[record] record the whole process of using tensorflow serving for the first time

After completing the training of the model, it should be deployed to the company's CPU server. In order to solve this problem, Google released TensorFlow (TF) Serving, hoping to solve a series of problems in the deployment of ML model to production.

This article does not introduce tensorflow serving, but only records the steps of using TF serving. Since this is the first time to use TF serving, please point out any errors in the text.

1. Use Docker to install TF serving

First, explain my native environment:

anaconda2 python2.7

One of the easiest ways to start TensorFlow Serving is to use Docker. You can refer to tensorflow's Official documents.

1.1 installing Docker

In the ubuntu terminal, run the following command to install docker

$ sudo apt-get update
$ sudo apt-get install apt-transport-https ca-certificates curl software-properties-common
$ curl -fsSL https://download.docker.com/linux/ubuntu/gpg | sudo apt-key add -
$ sudo add-apt-repository "deb [arch=amd64] https://download.docker.com/linux/ubuntu $(lsb_release -cs) stable"
$ sudo apt-get update
$ sudo apt-get install docker-ce

In order to avoid adding sudo every time we run the docker command, we run the following command under the terminal:

$ sudo groupadd docker
$ sudo usermod -aG docker $USER

Then try typing docker --help to see if the installation is successful

1.2 installing TF Serving

Use the following command to install

First, download the TensorFlow Serving image and the github code

$ docker pull tensorflow/serving
$ git clone https://github.com/tensorflow/serving

Then start the TensorFlow Servin container (using the REST API port)

$ TESTDATA="$(pwd)/serving/tensorflow_serving/servables/tensorflow/testdata"
$ docker run -t --rm -p 8501:8501
-v "$TESTDATA/saved_model_half_plus_two_cpu:/models/half_plus_two"
-e MODEL_NAME=half_plus_two
tensorflow/serving &

Here we explain the meaning of each parameter:

8501: corresponding to REST API port
-Before the colon after v is the absolute address of your model (here is the model brought by tensorflow serving). After the colon, / models / is fixed, half_ plus_ The name "two" can be given at will
-e MODEL_ The name after name = is your name after / models /
Images used by tensorflow/serving
&Indicates background operation

Open a new terminal and enter the following command in the new terminal:

curl -d '{"instances": [1.0, 2.0, 5.0]}'
-X POST http://localhost:8501/v1/models/half_plus_two:predict

If returns = > {"predictions": [2.5, 3.0, 4.5]} appears, the installation of TF Serving has been successful.

2. Use your own training model

TensorFlow Serving uses the same model form as the following figure:

In other words, your model consists of two parts, a pb file and a variables folder. These two parts are placed under a numbered folder. This number represents the version of the model.
If your model is not saved in this form, don't worry first. You can convert it to this form.
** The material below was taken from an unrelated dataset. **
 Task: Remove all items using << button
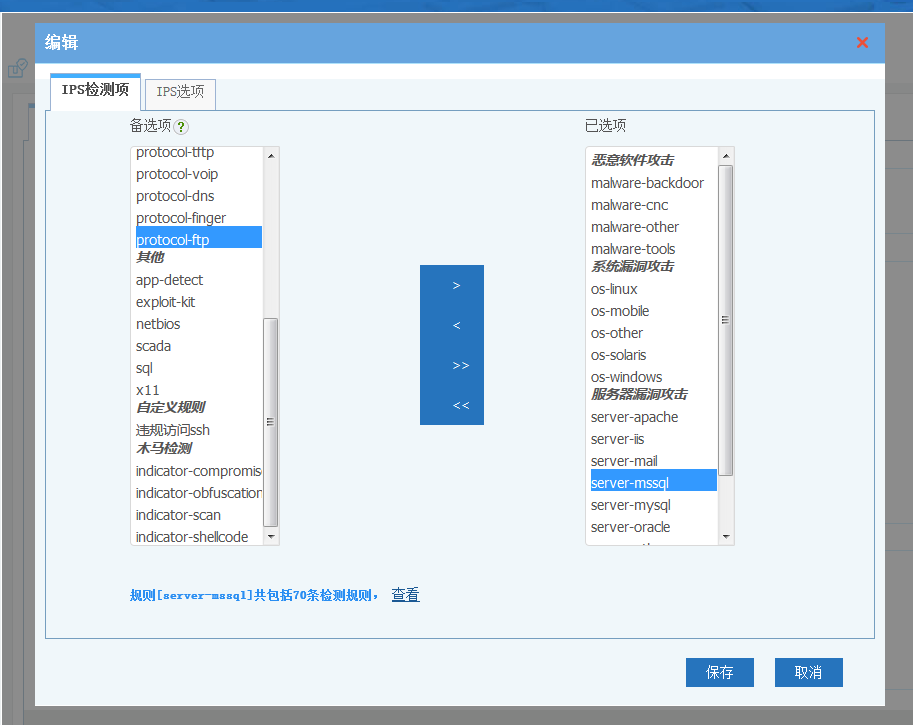tap(460, 405)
TensorFlow has three models: ckpt, pb and saved_ In the form of model, the above figure is saved_model form.

My model is in the form of ckpt, as shown in the figure below. My model conversion route is from ckpt to pb, and then to saved_model form.

2.1 ckpt 2 pb

Reference in this section: the ckpt model uses this method github code Provide the CTPN model. For the model conversion code, refer to issue 328 "generate pb file" under the github.
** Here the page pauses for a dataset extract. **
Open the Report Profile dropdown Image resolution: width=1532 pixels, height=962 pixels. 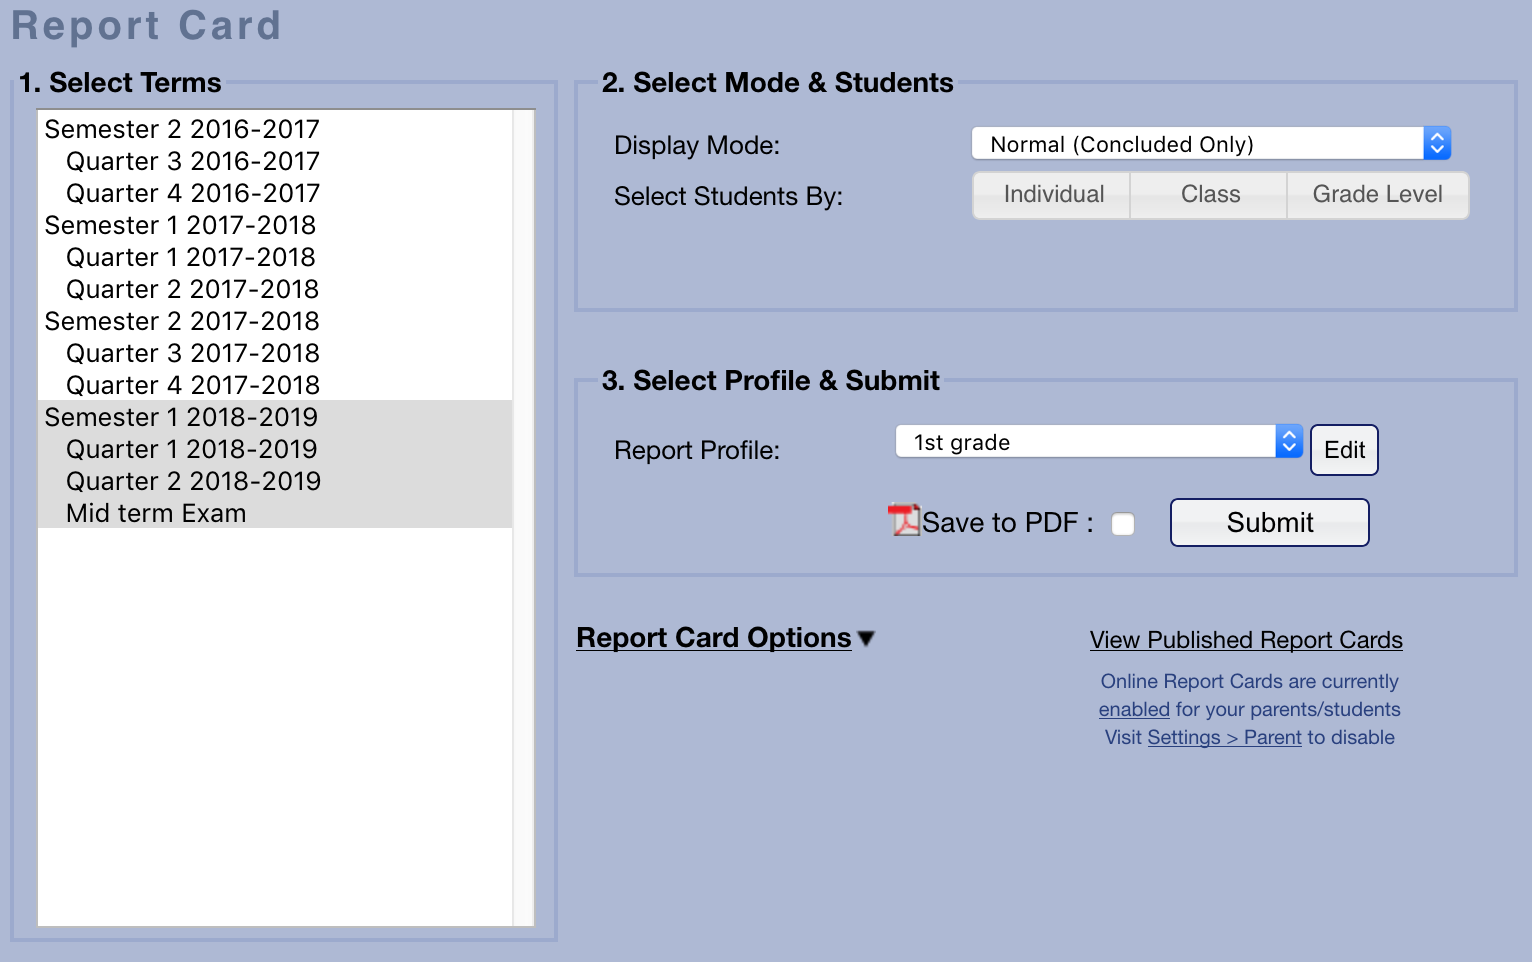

First use show_ The ckpt () function gets the ckpt node name and parameters, and then uses ckpt_to_pb() converts ckpt model into pb model.

import os
import tensorflow as tf
from tensorflow.python import pywrap_tensorflow
from tensorflow.python.framework import graph_util

def show_ckpt():
    # Get ckpt node name and parameters
    checkpoint_path = '../models/checkpoints_mlt/ctpn_50000.ckpt'
    checkpoint_path = os.path.join(checkpoint_path)
    # Read data from checkpoint file
    reader = pywrap_tensorflow.NewCheckpointReader(checkpoint_path)
    var_to_shape_map = reader.get_variable_to_shape_map()
    # Print tensor name and values
    for key in var_to_shape_map:
        print("tensor_name: ", key)
        # print(reader.get_tensor(key))

def ckpt_to_pb():
    checkpoint_path = '../models/checkpoints_mlt/ctpn_50000.ckpt'
    output_graph = './model_pb/ctpn.pb'
    output_node_names = 'model_0/bbox_pred/Reshape_1,model_0/cls_prob' # Two output nodes
    with tf.Session(config=tf.ConfigProto(allow_soft_placement=True, log_device_placement=True)) as sess:
        saver = tf.train.import_meta_graph(checkpoint_path + '.meta', clear_devices=True)
        saver.restore(sess, checkpoint_path)
        graph = tf.get_default_graph()
        input_graph_def = graph.as_graph_def()
        output_graph_def = graph_util.convert_variables_to_constants(
        with tf.gfile.GFile(output_graph, 'wb') as fw:
        print('{} ops in the final graph.'.format(len(output_graph_def.node)))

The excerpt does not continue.